19 En esto conoceremos que somos de la verdad y se tranquilizará nuestra conciencia ante El. 20 Pues si nuestra conciencia nos reprocha, pensemos que Dios es más grande que nuestra conciencia, y que lo conoce todo.
21 Amadísimos, si nuestra conciencia no nos condena, tenemos plena confianza en Dios. 22 Entonces, todo lo que pidamos nos lo concederá, porque guardamos sus mandatos y hacemos lo que le agrada.
23 ¿Y cuál es su mandato? Que creamos en el Nombre de su Hijo Jesucristo y nos amemos unos a otros, tal como él nos lo ordenó.
24 El que guarda sus mandamientos permanece en Dios y Dios en él. Pues Dios permanece en nosotros, y lo sabemos por el Espíritu que nos ha dado.
Aquí empieza la segunda parte de la Carta: somos hijos de Dios y debemos vivir como tales.
Hijos de Dios: esto se puede entender de diversas maneras. Uno puede pensar solamente que Dios quiere a los hombres, o que la dignidad de la persona humana es muy grande. Pero aquí Juan nos llama la atención sobre dos puntos:
— Somos hijos para llegar a ser semejantes a Dios; no ambicionemos nada menos perfecto que esto.

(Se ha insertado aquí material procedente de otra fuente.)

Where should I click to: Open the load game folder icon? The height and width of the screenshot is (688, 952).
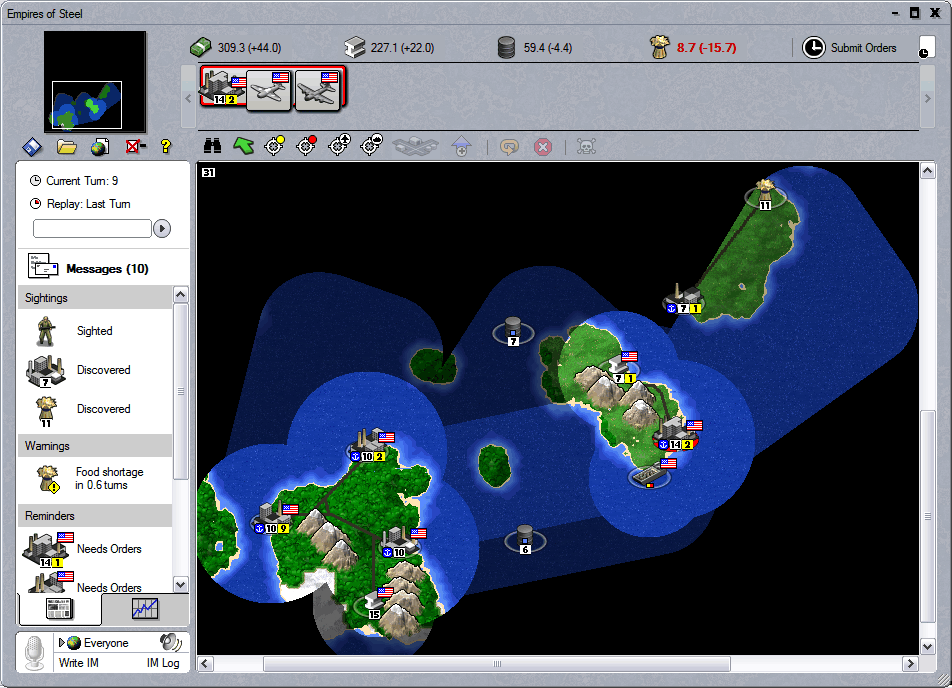67,147
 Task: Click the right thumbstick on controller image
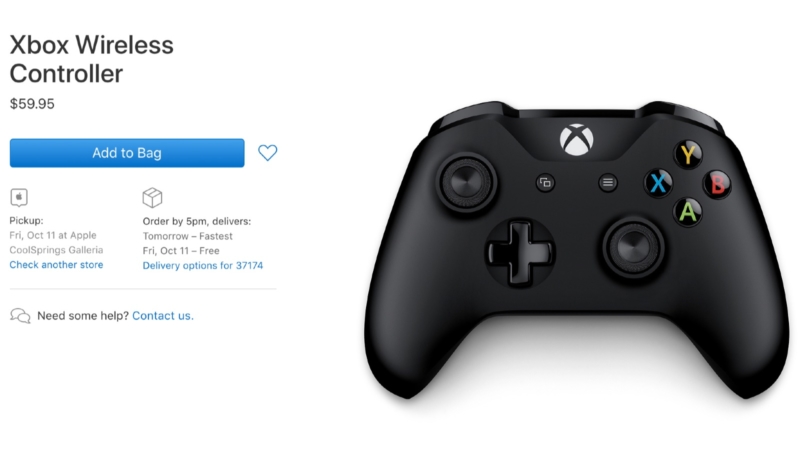pos(633,247)
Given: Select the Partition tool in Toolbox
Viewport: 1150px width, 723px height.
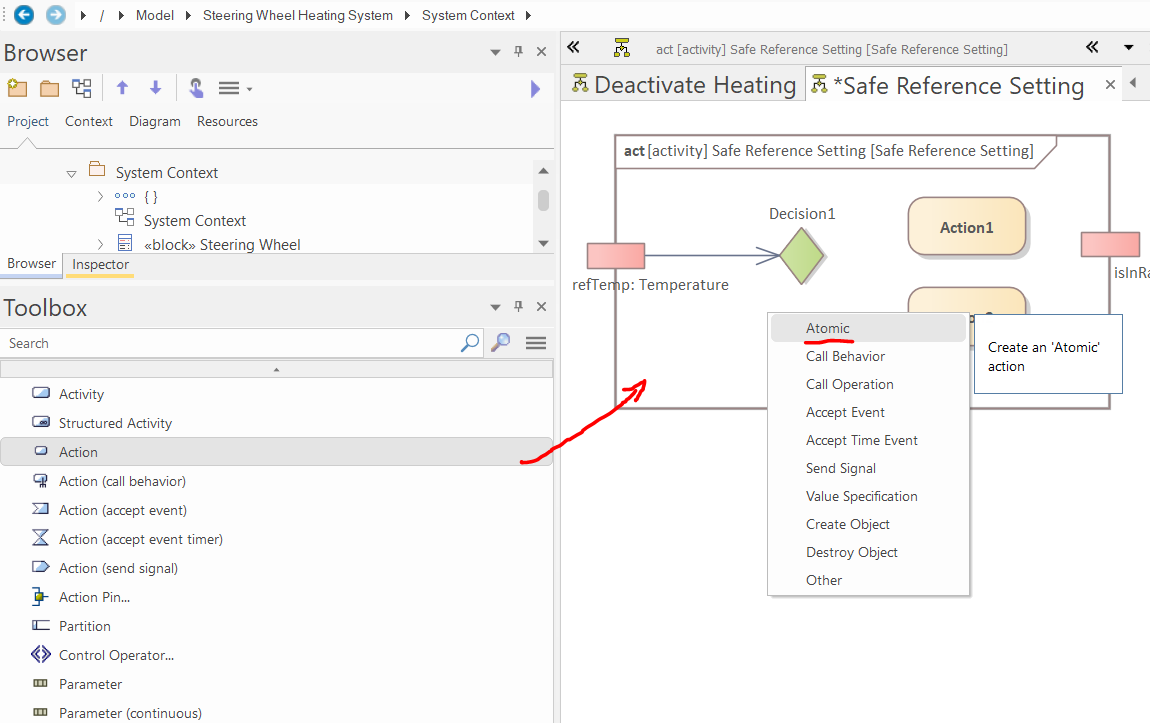Looking at the screenshot, I should pyautogui.click(x=84, y=626).
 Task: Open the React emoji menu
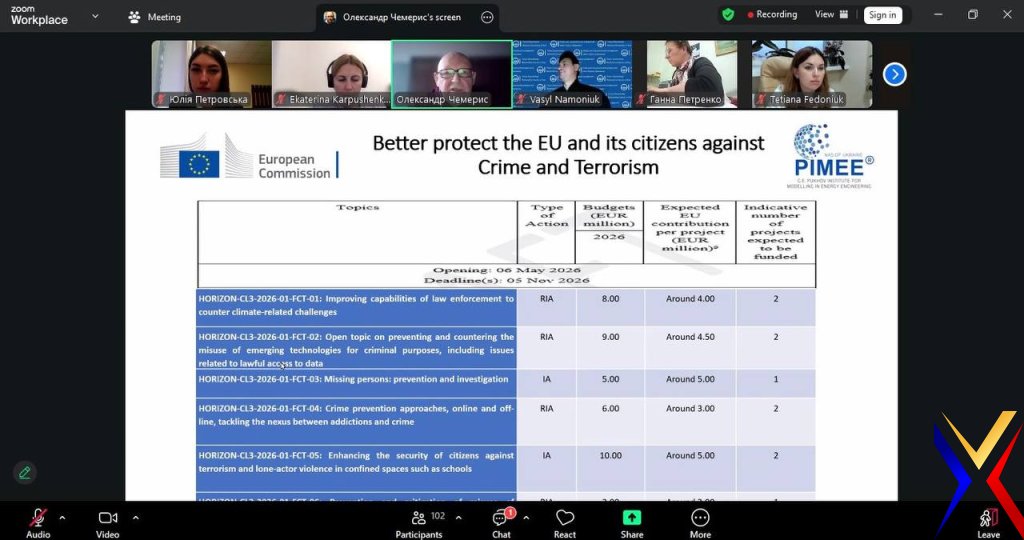pyautogui.click(x=565, y=519)
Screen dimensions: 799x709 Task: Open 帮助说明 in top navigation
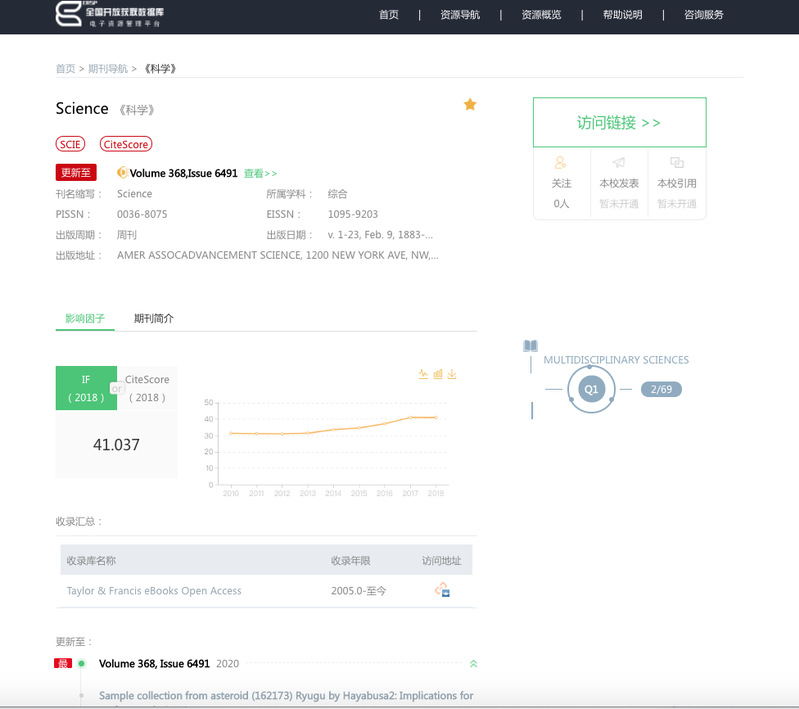coord(622,15)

— Somos hijos para volver al Padre: ¿acaso pensamos lo suficiente en el fin único y tan trascendente para el cual Dios nos eligió? Sabiendo esto, ¿cómo podríamos no entender que Dios nos va purificando de mil maneras, porque solamente así llegaremos a nuestro fin?
Seremos semejantes a él (2) al compartir todo lo que Dios es, y llegando a ser, en algún modo, Dios con Dios (ver 1 Cor 13). Los que ahora viven con Cristo una vida de sufrimientos serán transfigurados como él (Mc 9 ; Col 3,4). Entonces el universo alcanzará su meta, teniendo como su centro a los hombres hijos de Dios, o más bien al Hombre Nuevo (Rom 8,17).

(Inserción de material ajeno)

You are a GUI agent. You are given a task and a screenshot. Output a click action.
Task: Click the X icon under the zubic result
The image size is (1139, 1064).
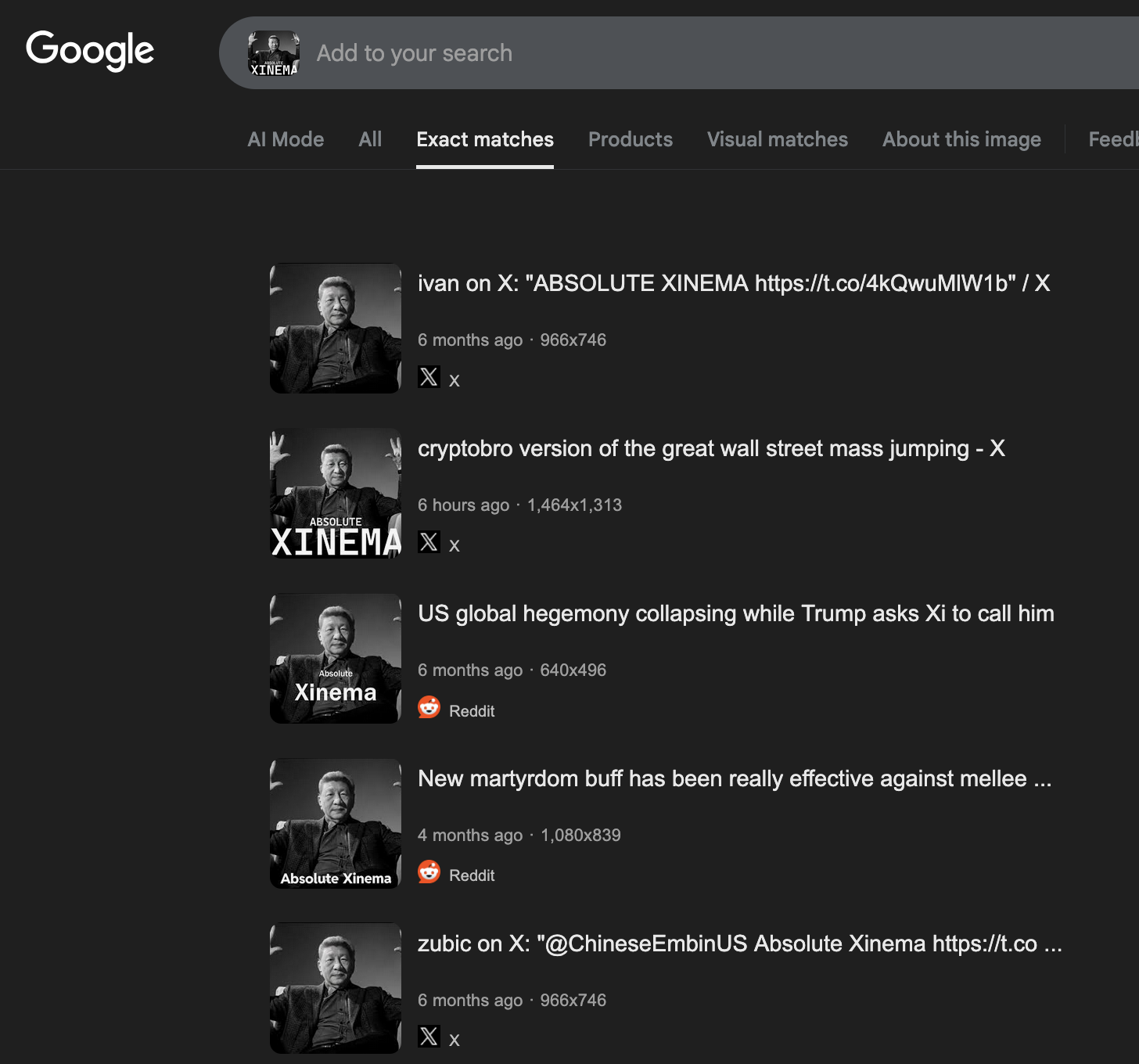(x=429, y=1037)
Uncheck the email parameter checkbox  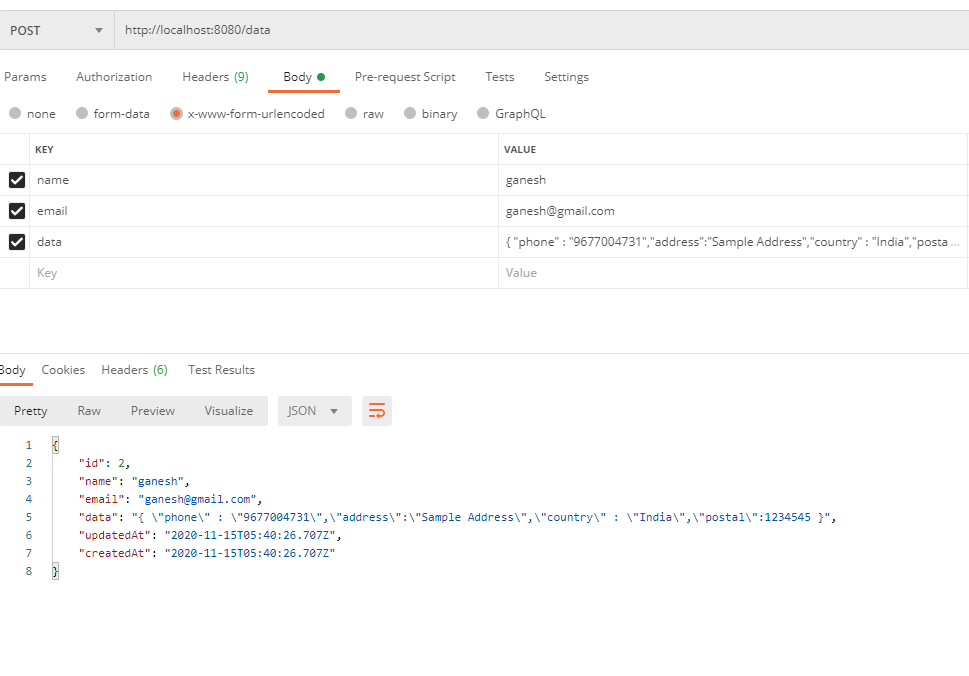pyautogui.click(x=16, y=211)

El que ha nacido de Dios no peca (9). Parece exagerado, pero ser hijos de Dios no es algo de fantasía: realmente hemos empezado una vida en la verdad y en el amor. Al que tiene esa vida se le hace imposible cometer el verdadero pecado: negarse decididamente a amar, a perdonar o a seguir luchando. Pero pedimos a nuestro Padre: «No nos dejes caer en tentación».
Guardar el mandamiento del amor es el distintivo de los hijos de Dios.
La mayoría de los hombres se han acostumbrado a pensar que el mundo se divide en dos bandos opuestos: los buenos y los malos, o sea, los del propio grupo y los demás. Juan nos dice cuál es la frontera que divide a la humanidad: los que aman y los que no aman. Por ubicarse en el campo de quienes aman, el creyente será perseguido. No le perdonarán el que no comparta los odios y sectarismos de sus compañeros o de su pueblo.
El que odia a su hermano es un asesino (15). Todas las matanzas que ahora se producen en tantos paises, aun en pueblos cristianos, son el fruto de odios seculares que muchísima gente guardó en sí sin superarlos realmente.
La práctica del amor nunca nos deja amargados, como puede ser el caso de cuando está el sacrificio, pero sin amor. Nos introduce en el mundo de Dios en que ya no hay distancias, ni temor, ni recelos: Si nuestra conciencia nos reprocha, Dios es más grande que nuestra conciencia (20). Esto quiere decir que Dios nos conoce y nos juzga mejor que nosotros mismos; lo hace con un amor que nos falta a nosotros. Debemos pues desconfiar mucho de sentimientos de culpabilidad por pecados que hemos rechazado y además reparado; esta clase de angustia nos encierra en nosotros mismos en vez de abrirnos a Dios, que sabe recuperar lo estropeado o dilapidado y rehacerlo nuevo.
Creer en el Nombre (23): o sea, en la divinidad de Jesús.